We are highly experienced with: i) conventional drugs, peptide and protein drugs, and vaccine antigens; ii) a variety of small and large animal models and; iii) a range of parenteral and non-parenteral (transmucosal) administration routes.
We have extensive experience developing nasal drug products and intranasal drug delivery systems using conventional as well as novel excipients such mucoadhesive chitosan- and in-situ gelling pectin-based systems.
As an extension to preclinical development activities, we have also been involved with pharmacokinetic analysis of clinical (human) datasets.
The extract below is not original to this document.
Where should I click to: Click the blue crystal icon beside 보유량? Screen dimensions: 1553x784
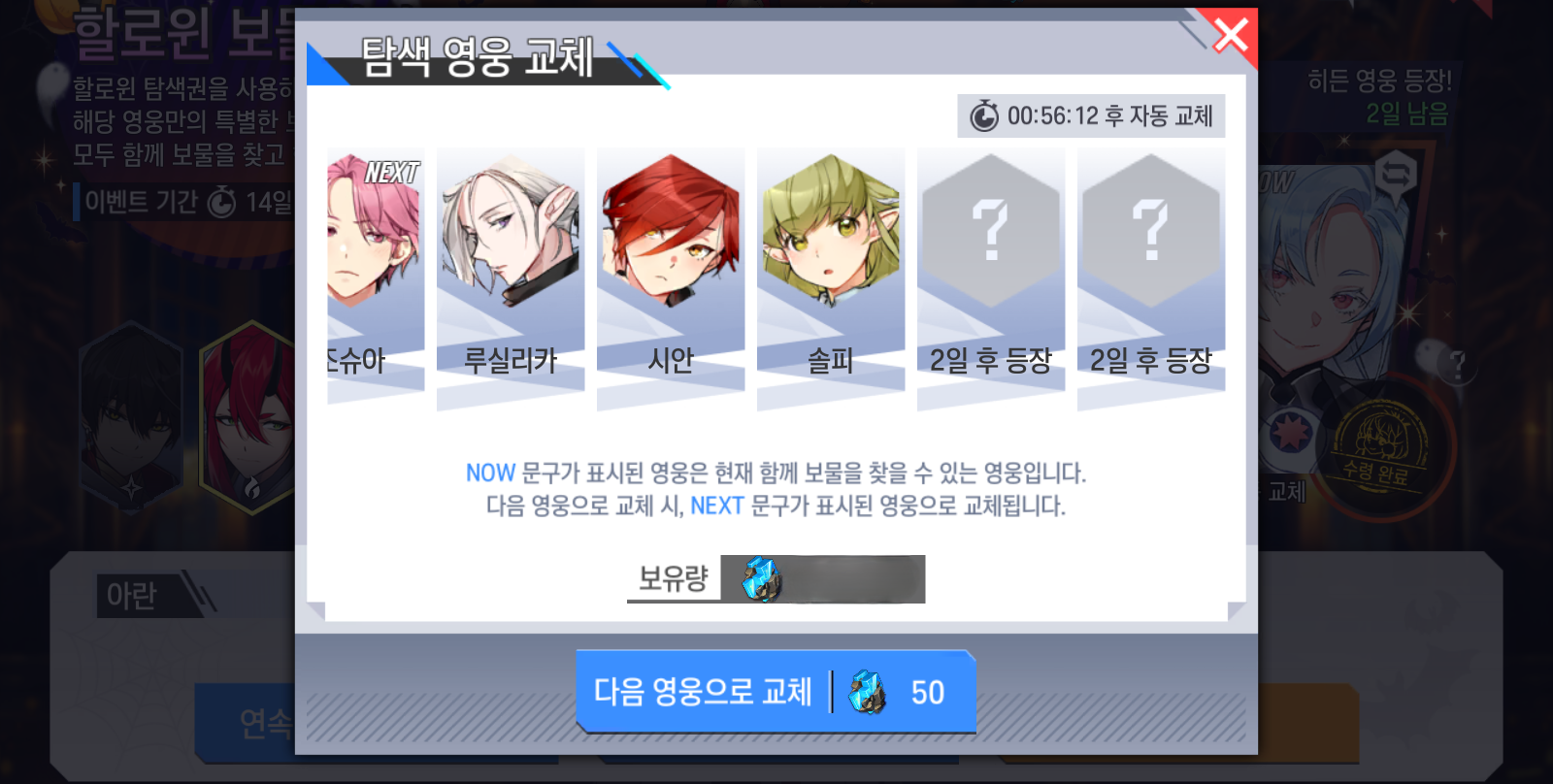pos(762,579)
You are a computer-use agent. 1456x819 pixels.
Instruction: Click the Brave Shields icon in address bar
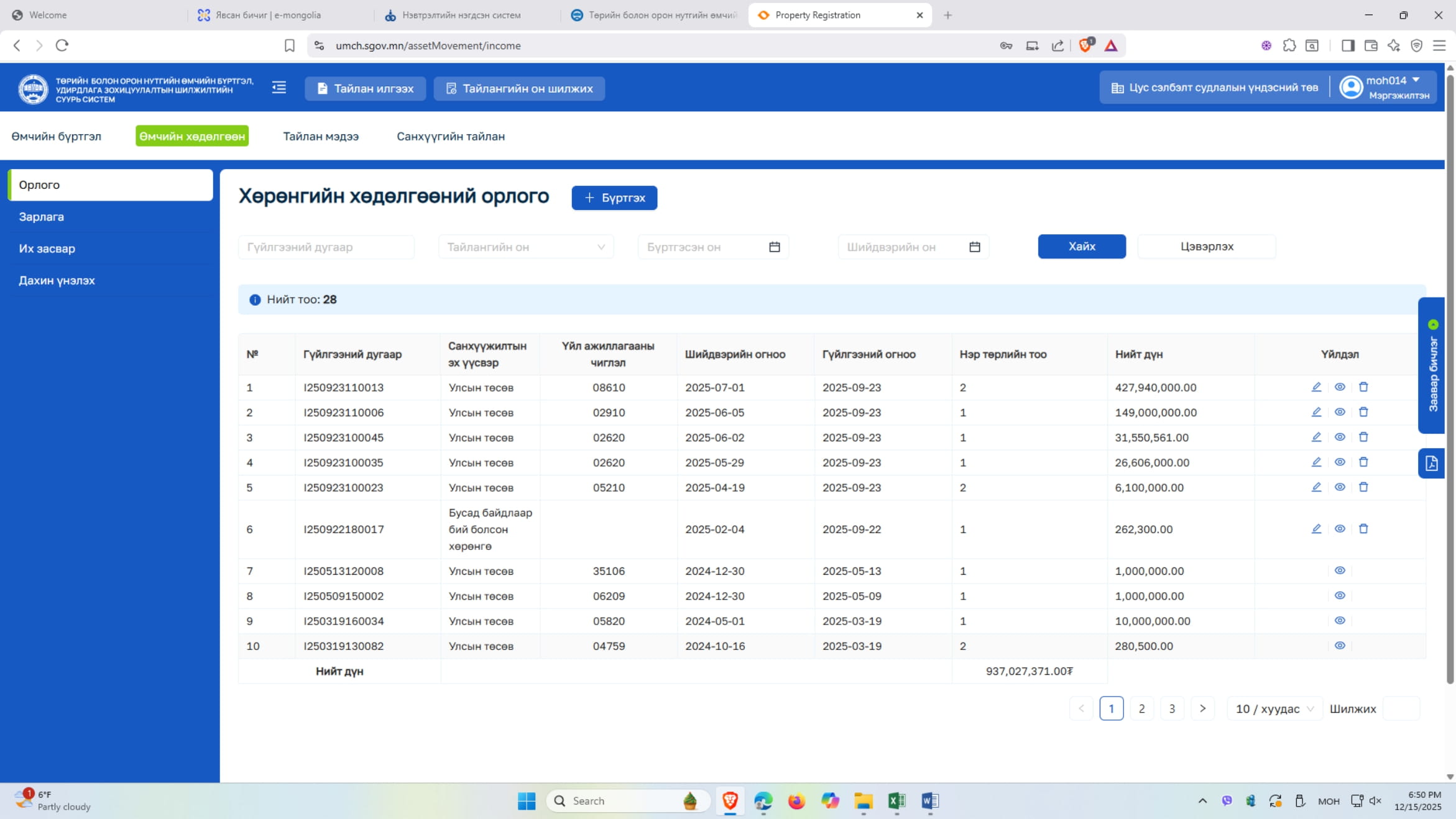tap(1085, 45)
We use industry standard Phoenix WinNonlin software (Pharsight/Cetara) for all of our routine pharmacokinetic and toxicokinetic analyses.
We are a contract research organisation (CRO) founded in 2012; the companies mission is to provide its customers with a comprehensive 'one-stop' solution with respect to their preclinical/nonclinical development needs.
The Founder, a Fellow of the Society of Biology (FSB) and a UK/EUROTOX Registered Toxicologist (ERT), has extensive (>25 years) preclinical experience.
We have a proven track record spanning the lifecycle of preclinical development ranging from the conduct of proof-of-concept pharmacokinetic and tolerability studies through to GLP toxicology studies and drafting of scientific documents to support pharma/biotech products through various stages of clinical development and ultimately to market approvals in Europe, USA and Australia.
Our experience is primarily in the pharma/biotech sector with drugs and their metabolites, novel excipients, formulation impurities including degradation products, and extractables and leachables.